= Pasaje seleccionado =
##########
El presente capítulo, el tercero del ciclo, bien podría caber en página y media. No solo por tratarse de uno de los episodios más breves de mis Estudios, si no por la celeridad y singularidad de los mismos. Podríamos catalogarlo de otro retal más al peso en mi acelerado proceso curricular. La brevedad está por lo tanto justificada. "Lo bueno si breve dos veces bueno". No fue heroicidad ni insólita proeza aprobar de una tacada estudios de dos años en uno. Pero no le faltó transcendencia ni le sobró repercusión.

Hospedería del Colegio Anaya (Foto: MªJosé Herrero)

Debo aclarar que, en aquellos tiempos, se podía acceder al título de Maestro Nacional por vías diversas y por planes distintos: Título de Bachiller Superior (7 años) mas dos años en la Escuela de Magisterio, o título de Bachiller Elemental (4 años) mas otros tres en la también conocida como "La Normal" o Escuela de Magisterio. También estos estudios podían realizarse por enseñanza libre. Y como acabo de presumir más arriba, yo acometí en solitario la brava odisea de aprobar los dos cursos en una sola convocatoria. Como anécdota marginal - paradojas de la vida - en una de las aulas donde me examiné de magisterio tendría lugar, casi 30 años después, mi "oposición" a una plaza de Germanística de la Universidad Complutense. Mas aún, la histórica Hospedería del antiguo Colegio Anaya, es hoy sede del Departamento de Filología Alemana, donde soy siempre recibido afectuosamente como uno más de la casa en mis reapariciones por Salamanca (v. foto), quizás debido, sencillamente, a la amistad que siempre me ha unido a Feliciano (+) y Manolo Montesinos, su actual director. Pero retornemos a mi formación pedagógica.


Esta vez la academia preparatoria - ¡vivir para verlo! - fue la escuela de mi Carrascal. Autodidactismo puro y duro. La escuela de la vida. La experiencia, la madre de la ciencia. El manual más preciado de Pedagogía. "Prácticas de Enseñanza"- así se denominaba una de las asignaturas del plan de estudios.
##########
= Filas de datos =
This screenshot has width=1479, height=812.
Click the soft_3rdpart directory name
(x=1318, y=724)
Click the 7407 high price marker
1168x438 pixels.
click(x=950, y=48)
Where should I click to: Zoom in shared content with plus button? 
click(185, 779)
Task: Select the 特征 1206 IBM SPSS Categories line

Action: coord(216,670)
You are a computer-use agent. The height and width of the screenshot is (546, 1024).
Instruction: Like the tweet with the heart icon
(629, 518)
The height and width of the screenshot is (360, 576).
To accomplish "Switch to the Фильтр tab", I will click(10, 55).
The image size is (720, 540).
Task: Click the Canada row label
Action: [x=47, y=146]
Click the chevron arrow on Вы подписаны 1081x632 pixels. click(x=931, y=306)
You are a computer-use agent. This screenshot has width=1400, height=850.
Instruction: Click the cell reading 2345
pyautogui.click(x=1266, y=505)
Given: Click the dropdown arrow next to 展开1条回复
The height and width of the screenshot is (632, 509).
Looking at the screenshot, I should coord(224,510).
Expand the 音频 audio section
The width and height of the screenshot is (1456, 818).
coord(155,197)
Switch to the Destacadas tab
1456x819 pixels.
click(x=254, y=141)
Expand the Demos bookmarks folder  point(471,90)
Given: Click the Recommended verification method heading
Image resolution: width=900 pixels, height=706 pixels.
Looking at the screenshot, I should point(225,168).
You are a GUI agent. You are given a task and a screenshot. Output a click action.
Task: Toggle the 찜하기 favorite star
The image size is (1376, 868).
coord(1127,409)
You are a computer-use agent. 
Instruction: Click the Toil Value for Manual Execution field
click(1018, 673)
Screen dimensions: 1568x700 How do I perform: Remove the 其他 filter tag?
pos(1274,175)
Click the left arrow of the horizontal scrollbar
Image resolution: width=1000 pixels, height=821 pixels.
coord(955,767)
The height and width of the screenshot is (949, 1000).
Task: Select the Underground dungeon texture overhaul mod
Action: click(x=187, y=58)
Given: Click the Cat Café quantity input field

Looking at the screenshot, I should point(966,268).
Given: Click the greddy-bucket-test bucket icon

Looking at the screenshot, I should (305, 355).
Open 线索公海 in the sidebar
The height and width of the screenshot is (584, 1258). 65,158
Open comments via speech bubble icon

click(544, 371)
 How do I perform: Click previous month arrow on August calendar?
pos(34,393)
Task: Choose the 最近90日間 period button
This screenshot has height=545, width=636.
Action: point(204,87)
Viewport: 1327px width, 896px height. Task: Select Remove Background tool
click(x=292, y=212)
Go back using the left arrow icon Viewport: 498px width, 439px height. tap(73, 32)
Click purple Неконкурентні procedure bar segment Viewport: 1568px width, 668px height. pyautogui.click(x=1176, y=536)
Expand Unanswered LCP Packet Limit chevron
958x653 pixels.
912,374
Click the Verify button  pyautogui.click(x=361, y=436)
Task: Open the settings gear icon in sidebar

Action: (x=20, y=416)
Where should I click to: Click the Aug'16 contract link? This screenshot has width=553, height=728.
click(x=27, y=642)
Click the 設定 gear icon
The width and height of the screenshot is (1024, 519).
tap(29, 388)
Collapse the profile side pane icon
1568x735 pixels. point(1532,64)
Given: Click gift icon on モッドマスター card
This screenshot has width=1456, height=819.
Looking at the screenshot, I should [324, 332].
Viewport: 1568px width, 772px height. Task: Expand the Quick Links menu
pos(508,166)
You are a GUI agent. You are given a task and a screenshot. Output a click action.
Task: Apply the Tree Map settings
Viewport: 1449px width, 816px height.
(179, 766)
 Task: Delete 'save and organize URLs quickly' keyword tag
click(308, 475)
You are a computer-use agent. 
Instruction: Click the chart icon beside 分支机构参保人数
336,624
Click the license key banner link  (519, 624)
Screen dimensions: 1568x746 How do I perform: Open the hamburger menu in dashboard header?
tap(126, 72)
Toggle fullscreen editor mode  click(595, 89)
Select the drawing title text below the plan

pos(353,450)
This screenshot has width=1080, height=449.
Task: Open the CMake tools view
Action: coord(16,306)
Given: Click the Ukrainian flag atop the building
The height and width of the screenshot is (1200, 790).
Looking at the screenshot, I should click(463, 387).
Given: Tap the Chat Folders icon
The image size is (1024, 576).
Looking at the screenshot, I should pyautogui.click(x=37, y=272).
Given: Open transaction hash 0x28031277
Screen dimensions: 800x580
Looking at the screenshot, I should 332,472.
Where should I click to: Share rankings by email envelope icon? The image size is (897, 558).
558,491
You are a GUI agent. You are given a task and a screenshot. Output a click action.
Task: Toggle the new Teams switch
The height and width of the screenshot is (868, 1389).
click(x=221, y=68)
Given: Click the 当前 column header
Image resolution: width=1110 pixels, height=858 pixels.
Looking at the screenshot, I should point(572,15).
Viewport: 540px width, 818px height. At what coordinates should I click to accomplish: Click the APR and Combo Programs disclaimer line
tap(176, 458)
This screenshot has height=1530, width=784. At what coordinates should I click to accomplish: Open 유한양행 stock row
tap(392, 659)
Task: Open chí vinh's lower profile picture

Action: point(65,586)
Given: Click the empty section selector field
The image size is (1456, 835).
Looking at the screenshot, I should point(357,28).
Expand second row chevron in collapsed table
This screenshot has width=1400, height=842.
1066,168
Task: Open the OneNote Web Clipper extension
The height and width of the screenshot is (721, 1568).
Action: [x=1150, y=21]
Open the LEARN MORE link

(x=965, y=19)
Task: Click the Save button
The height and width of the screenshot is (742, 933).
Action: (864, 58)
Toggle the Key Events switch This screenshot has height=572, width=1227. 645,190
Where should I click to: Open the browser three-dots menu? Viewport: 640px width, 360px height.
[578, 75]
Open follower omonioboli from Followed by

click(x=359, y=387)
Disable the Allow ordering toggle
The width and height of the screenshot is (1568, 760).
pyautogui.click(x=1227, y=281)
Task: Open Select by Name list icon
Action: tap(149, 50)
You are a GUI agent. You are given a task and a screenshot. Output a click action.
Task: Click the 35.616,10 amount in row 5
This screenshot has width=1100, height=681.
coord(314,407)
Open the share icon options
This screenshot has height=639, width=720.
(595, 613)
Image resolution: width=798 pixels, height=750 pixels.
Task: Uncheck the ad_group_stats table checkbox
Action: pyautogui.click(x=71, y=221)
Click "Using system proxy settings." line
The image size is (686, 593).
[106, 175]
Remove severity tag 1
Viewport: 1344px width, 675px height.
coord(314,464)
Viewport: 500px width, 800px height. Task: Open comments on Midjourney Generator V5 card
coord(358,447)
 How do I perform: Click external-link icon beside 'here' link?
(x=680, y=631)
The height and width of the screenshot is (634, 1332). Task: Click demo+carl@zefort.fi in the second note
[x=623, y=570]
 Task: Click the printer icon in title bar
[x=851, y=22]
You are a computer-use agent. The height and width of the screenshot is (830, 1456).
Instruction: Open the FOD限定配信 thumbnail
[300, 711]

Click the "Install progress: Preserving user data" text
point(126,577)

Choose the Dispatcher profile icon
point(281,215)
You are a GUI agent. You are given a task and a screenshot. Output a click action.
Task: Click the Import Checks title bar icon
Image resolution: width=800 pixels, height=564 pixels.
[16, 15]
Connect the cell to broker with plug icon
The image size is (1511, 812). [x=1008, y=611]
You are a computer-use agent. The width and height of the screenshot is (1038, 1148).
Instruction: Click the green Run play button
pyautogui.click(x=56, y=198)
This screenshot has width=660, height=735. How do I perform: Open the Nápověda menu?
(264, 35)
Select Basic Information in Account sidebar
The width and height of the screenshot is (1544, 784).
##########
Responde, por favor, a estas preguntas sobre el pasaje acerca de los estudios de magisterio:
(a) ¿Qué lugar ocupa este capítulo dentro del ciclo?
(b) En la vía que partía del título de Bachiller Elemental, ¿cuántos años duraban ese bachillerato y los estudios posteriores en la Escuela de Magisterio?
(c) ¿Qué hizo esta vez de academia preparatoria?
Los datos provienen de otra fuente.

(a) Es el tercero.
(b) Cuatro años de Bachiller Elemental y tres en la Escuela de Magisterio.
(c) La escuela de Carrascal.